Record excerpts
-- Opening Marker --
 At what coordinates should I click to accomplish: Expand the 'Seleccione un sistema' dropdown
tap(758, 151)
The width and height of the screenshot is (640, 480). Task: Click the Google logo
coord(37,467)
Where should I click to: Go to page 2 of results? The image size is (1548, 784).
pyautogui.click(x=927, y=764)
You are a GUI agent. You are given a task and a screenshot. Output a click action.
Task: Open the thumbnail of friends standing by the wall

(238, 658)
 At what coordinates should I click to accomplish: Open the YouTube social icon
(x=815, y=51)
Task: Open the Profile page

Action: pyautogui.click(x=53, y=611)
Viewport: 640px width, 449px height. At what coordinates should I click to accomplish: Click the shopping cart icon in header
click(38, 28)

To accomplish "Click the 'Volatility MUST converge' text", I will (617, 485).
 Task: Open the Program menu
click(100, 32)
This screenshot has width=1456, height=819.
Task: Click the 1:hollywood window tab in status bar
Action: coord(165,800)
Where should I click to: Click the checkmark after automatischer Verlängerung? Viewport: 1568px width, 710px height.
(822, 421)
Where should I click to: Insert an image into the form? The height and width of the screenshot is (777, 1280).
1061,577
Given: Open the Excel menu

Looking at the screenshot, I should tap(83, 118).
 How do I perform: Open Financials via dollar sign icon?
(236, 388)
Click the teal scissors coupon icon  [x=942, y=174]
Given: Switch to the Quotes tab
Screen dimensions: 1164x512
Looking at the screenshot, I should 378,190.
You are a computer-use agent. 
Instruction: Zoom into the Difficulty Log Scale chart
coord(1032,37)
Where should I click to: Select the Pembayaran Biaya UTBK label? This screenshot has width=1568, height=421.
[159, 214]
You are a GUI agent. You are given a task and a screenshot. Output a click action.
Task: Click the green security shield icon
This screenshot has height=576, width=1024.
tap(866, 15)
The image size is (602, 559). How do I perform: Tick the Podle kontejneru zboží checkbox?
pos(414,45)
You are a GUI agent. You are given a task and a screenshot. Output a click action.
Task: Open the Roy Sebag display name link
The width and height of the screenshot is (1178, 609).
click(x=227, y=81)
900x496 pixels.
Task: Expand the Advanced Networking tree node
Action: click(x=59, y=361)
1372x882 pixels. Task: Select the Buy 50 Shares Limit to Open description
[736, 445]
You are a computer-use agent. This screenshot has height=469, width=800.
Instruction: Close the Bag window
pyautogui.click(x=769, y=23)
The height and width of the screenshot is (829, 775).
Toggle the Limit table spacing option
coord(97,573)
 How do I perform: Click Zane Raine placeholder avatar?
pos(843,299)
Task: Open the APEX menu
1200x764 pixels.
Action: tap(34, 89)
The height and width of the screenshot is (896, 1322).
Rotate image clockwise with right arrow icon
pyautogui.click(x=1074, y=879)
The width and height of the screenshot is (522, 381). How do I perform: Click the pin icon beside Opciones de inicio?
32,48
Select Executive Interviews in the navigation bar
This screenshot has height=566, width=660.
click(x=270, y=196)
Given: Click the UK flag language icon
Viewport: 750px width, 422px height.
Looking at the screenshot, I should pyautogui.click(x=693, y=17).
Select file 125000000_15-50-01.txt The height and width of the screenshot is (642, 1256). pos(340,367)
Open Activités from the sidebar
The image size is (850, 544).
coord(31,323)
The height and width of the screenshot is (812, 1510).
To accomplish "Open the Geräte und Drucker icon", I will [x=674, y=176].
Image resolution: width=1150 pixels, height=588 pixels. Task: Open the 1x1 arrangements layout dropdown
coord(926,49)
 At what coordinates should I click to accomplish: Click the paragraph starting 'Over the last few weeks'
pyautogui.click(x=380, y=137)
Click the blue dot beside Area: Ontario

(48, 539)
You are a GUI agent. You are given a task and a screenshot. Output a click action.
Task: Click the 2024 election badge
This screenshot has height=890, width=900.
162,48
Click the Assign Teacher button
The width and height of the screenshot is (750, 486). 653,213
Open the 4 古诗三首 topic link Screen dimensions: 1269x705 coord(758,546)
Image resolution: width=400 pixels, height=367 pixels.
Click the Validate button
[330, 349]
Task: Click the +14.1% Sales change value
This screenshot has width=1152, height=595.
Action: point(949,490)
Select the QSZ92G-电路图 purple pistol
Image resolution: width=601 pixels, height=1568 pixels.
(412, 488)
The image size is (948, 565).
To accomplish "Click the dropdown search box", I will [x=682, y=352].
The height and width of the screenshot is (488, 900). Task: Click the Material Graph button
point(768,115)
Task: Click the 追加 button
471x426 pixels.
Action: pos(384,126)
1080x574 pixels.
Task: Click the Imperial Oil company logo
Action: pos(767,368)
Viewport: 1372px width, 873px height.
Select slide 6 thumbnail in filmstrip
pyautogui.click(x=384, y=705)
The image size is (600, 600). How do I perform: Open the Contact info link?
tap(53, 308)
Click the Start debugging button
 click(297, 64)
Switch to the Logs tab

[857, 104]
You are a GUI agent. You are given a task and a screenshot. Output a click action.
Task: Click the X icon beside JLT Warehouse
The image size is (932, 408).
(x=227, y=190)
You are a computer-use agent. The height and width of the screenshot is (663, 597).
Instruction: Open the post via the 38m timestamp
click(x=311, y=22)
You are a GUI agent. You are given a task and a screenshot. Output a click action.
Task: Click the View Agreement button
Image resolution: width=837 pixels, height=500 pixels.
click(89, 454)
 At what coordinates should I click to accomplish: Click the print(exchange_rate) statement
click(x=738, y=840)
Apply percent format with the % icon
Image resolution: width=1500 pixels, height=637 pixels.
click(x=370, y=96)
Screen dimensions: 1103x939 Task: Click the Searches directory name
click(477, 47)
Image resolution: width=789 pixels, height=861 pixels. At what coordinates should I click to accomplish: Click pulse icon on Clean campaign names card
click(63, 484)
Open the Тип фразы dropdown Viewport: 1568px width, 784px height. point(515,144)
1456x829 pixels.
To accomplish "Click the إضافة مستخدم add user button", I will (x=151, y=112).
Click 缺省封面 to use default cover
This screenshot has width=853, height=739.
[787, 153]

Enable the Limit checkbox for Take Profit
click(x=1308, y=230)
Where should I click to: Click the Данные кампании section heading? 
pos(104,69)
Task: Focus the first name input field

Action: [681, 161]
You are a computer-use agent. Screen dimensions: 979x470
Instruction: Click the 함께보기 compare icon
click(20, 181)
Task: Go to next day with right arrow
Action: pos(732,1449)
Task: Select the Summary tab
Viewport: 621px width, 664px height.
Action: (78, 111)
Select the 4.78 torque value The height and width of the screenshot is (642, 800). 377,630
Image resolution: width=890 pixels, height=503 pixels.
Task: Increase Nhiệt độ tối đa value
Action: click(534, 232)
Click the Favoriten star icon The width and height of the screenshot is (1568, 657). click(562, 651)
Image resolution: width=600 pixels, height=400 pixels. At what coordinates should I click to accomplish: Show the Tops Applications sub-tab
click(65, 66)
-- Closing Marker --
Exercise requirements
Write the material above out once more, exactly as it stands.

Result for this task
 At what coordinates should I click to accomplish: Expand the 'Seleccione un sistema' dropdown
tap(758, 151)
The width and height of the screenshot is (640, 480). Task: Click the Google logo
coord(37,467)
Where should I click to: Go to page 2 of results? The image size is (1548, 784).
pyautogui.click(x=927, y=764)
You are a GUI agent. You are given a task and a screenshot. Output a click action.
Task: Open the thumbnail of friends standing by the wall

(238, 658)
 At what coordinates should I click to accomplish: Open the YouTube social icon
(x=815, y=51)
Task: Open the Profile page

Action: pyautogui.click(x=53, y=611)
Viewport: 640px width, 449px height. At what coordinates should I click to accomplish: Click the shopping cart icon in header
click(38, 28)

To accomplish "Click the 'Volatility MUST converge' text", I will (617, 485).
 Task: Open the Program menu
click(100, 32)
This screenshot has width=1456, height=819.
Task: Click the 1:hollywood window tab in status bar
Action: coord(165,800)
Where should I click to: Click the checkmark after automatischer Verlängerung? Viewport: 1568px width, 710px height.
(822, 421)
Where should I click to: Insert an image into the form? The height and width of the screenshot is (777, 1280).
1061,577
Given: Open the Excel menu

Looking at the screenshot, I should tap(83, 118).
 How do I perform: Open Financials via dollar sign icon?
(236, 388)
Click the teal scissors coupon icon  [x=942, y=174]
Given: Switch to the Quotes tab
Screen dimensions: 1164x512
Looking at the screenshot, I should 378,190.
You are a computer-use agent. 
Instruction: Zoom into the Difficulty Log Scale chart
coord(1032,37)
Where should I click to: Select the Pembayaran Biaya UTBK label? This screenshot has width=1568, height=421.
[159, 214]
You are a GUI agent. You are given a task and a screenshot. Output a click action.
Task: Click the green security shield icon
This screenshot has height=576, width=1024.
tap(866, 15)
The image size is (602, 559). How do I perform: Tick the Podle kontejneru zboží checkbox?
pos(414,45)
You are a GUI agent. You are given a task and a screenshot. Output a click action.
Task: Open the Roy Sebag display name link
The width and height of the screenshot is (1178, 609).
click(x=227, y=81)
900x496 pixels.
Task: Expand the Advanced Networking tree node
Action: click(x=59, y=361)
1372x882 pixels. Task: Select the Buy 50 Shares Limit to Open description
[736, 445]
You are a computer-use agent. This screenshot has height=469, width=800.
Instruction: Close the Bag window
pyautogui.click(x=769, y=23)
The height and width of the screenshot is (829, 775).
Toggle the Limit table spacing option
coord(97,573)
 How do I perform: Click Zane Raine placeholder avatar?
pos(843,299)
Task: Open the APEX menu
1200x764 pixels.
Action: tap(34, 89)
The height and width of the screenshot is (896, 1322).
Rotate image clockwise with right arrow icon
pyautogui.click(x=1074, y=879)
The width and height of the screenshot is (522, 381). How do I perform: Click the pin icon beside Opciones de inicio?
32,48
Select Executive Interviews in the navigation bar
This screenshot has height=566, width=660.
click(x=270, y=196)
Given: Click the UK flag language icon
Viewport: 750px width, 422px height.
Looking at the screenshot, I should pyautogui.click(x=693, y=17).
Select file 125000000_15-50-01.txt The height and width of the screenshot is (642, 1256). pos(340,367)
Open Activités from the sidebar
The image size is (850, 544).
coord(31,323)
The height and width of the screenshot is (812, 1510).
To accomplish "Open the Geräte und Drucker icon", I will [x=674, y=176].
Image resolution: width=1150 pixels, height=588 pixels. Task: Open the 1x1 arrangements layout dropdown
coord(926,49)
 At what coordinates should I click to accomplish: Click the paragraph starting 'Over the last few weeks'
pyautogui.click(x=380, y=137)
Click the blue dot beside Area: Ontario

(48, 539)
You are a GUI agent. You are given a task and a screenshot. Output a click action.
Task: Click the 2024 election badge
This screenshot has height=890, width=900.
162,48
Click the Assign Teacher button
The width and height of the screenshot is (750, 486). 653,213
Open the 4 古诗三首 topic link Screen dimensions: 1269x705 coord(758,546)
Image resolution: width=400 pixels, height=367 pixels.
Click the Validate button
[330, 349]
Task: Click the +14.1% Sales change value
This screenshot has width=1152, height=595.
Action: point(949,490)
Select the QSZ92G-电路图 purple pistol
Image resolution: width=601 pixels, height=1568 pixels.
(412, 488)
The image size is (948, 565).
To accomplish "Click the dropdown search box", I will [x=682, y=352].
The height and width of the screenshot is (488, 900). Task: Click the Material Graph button
point(768,115)
Task: Click the 追加 button
471x426 pixels.
Action: pos(384,126)
1080x574 pixels.
Task: Click the Imperial Oil company logo
Action: pos(767,368)
Viewport: 1372px width, 873px height.
Select slide 6 thumbnail in filmstrip
pyautogui.click(x=384, y=705)
The image size is (600, 600). How do I perform: Open the Contact info link?
tap(53, 308)
Click the Start debugging button
 click(297, 64)
Switch to the Logs tab

[857, 104]
You are a GUI agent. You are given a task and a screenshot. Output a click action.
Task: Click the X icon beside JLT Warehouse
The image size is (932, 408).
(x=227, y=190)
You are a computer-use agent. The height and width of the screenshot is (663, 597).
Instruction: Open the post via the 38m timestamp
click(x=311, y=22)
You are a GUI agent. You are given a task and a screenshot. Output a click action.
Task: Click the View Agreement button
Image resolution: width=837 pixels, height=500 pixels.
click(89, 454)
 At what coordinates should I click to accomplish: Click the print(exchange_rate) statement
click(x=738, y=840)
Apply percent format with the % icon
Image resolution: width=1500 pixels, height=637 pixels.
click(x=370, y=96)
Screen dimensions: 1103x939 Task: Click the Searches directory name
click(477, 47)
Image resolution: width=789 pixels, height=861 pixels. At what coordinates should I click to accomplish: Click pulse icon on Clean campaign names card
click(63, 484)
Open the Тип фразы dropdown Viewport: 1568px width, 784px height. point(515,144)
1456x829 pixels.
To accomplish "Click the إضافة مستخدم add user button", I will (x=151, y=112).
Click 缺省封面 to use default cover
This screenshot has width=853, height=739.
[787, 153]

Enable the Limit checkbox for Take Profit
click(x=1308, y=230)
Where should I click to: Click the Данные кампании section heading? 
pos(104,69)
Task: Focus the first name input field

Action: [681, 161]
You are a computer-use agent. Screen dimensions: 979x470
Instruction: Click the 함께보기 compare icon
click(20, 181)
Task: Go to next day with right arrow
Action: pos(732,1449)
Task: Select the Summary tab
Viewport: 621px width, 664px height.
Action: (78, 111)
Select the 4.78 torque value The height and width of the screenshot is (642, 800). 377,630
Image resolution: width=890 pixels, height=503 pixels.
Task: Increase Nhiệt độ tối đa value
Action: click(534, 232)
Click the Favoriten star icon The width and height of the screenshot is (1568, 657). click(562, 651)
Image resolution: width=600 pixels, height=400 pixels. At what coordinates should I click to accomplish: Show the Tops Applications sub-tab
click(65, 66)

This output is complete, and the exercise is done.